Glasgow Jazz Festival
Charnett Moffett Nettwork Trio
Old Fruitmarket
Taylor McFerrin & Marcus Gilmore
Rio Club
Rob Adams
THREE STARS
Glasgow Jazz Festival closed its Merchant City business for another year with two gigs for which turning up late might not have placed you at a disadvantage.
The instrumental virtuosity of bass guitarist Charnett Moffett and his partners in the Nettwork trio, guitar tapping pioneer Stanley Jordan and drummer Jeff 'Tain' Watts, was never in doubt. For periods in their exploration of international folk music-like themes, however, it was the sheer strength in Moffett's fingers that caused feelings of awe rather than the music itself.
Then Jordan's solo study for guitar and piano, in which his hands operated a kind of musical relay, moving from fretboard to keyboard in mesmerising patterns, proved a turning point and having tried with only sporadic success to engage the audience in hand-clapping and finger-snapping accompaniment, Moffett followed a stunning Turkish-Indian sequence by generating a party spirit, winding up with a funky chant that embodied both ferocious musical facility and audience involvement and with its theme of social inclusion, might not have been out of place at the Family Stone gig up at the 02ABC.

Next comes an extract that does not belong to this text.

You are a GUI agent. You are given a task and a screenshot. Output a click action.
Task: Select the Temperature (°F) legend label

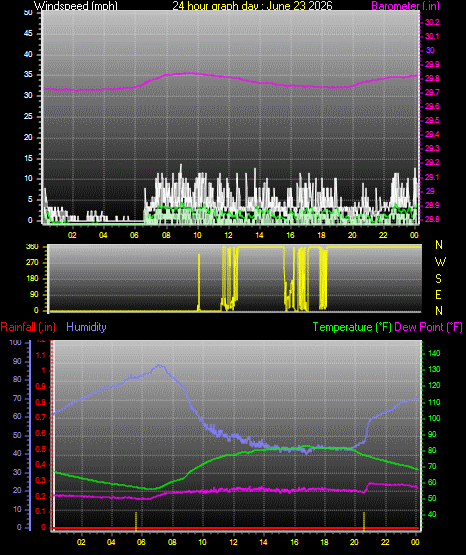tap(352, 327)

Parts of Taylor McFerrin's set at the Rio Club may well turn up on his next album as he and drummer Marcus Gilmore jammed on potential Fender Rhodes, synth and drum backing tracks. These are two talented guys. McFerrin's beat-boxing was real chip off the old block stuff with attention to tone and musicality and Gilmore's washes of cymbals and snare were genuinely thrilling. It took some time, though, for them to build sustained momentum and excitement, although when it arrived it was worth the wait.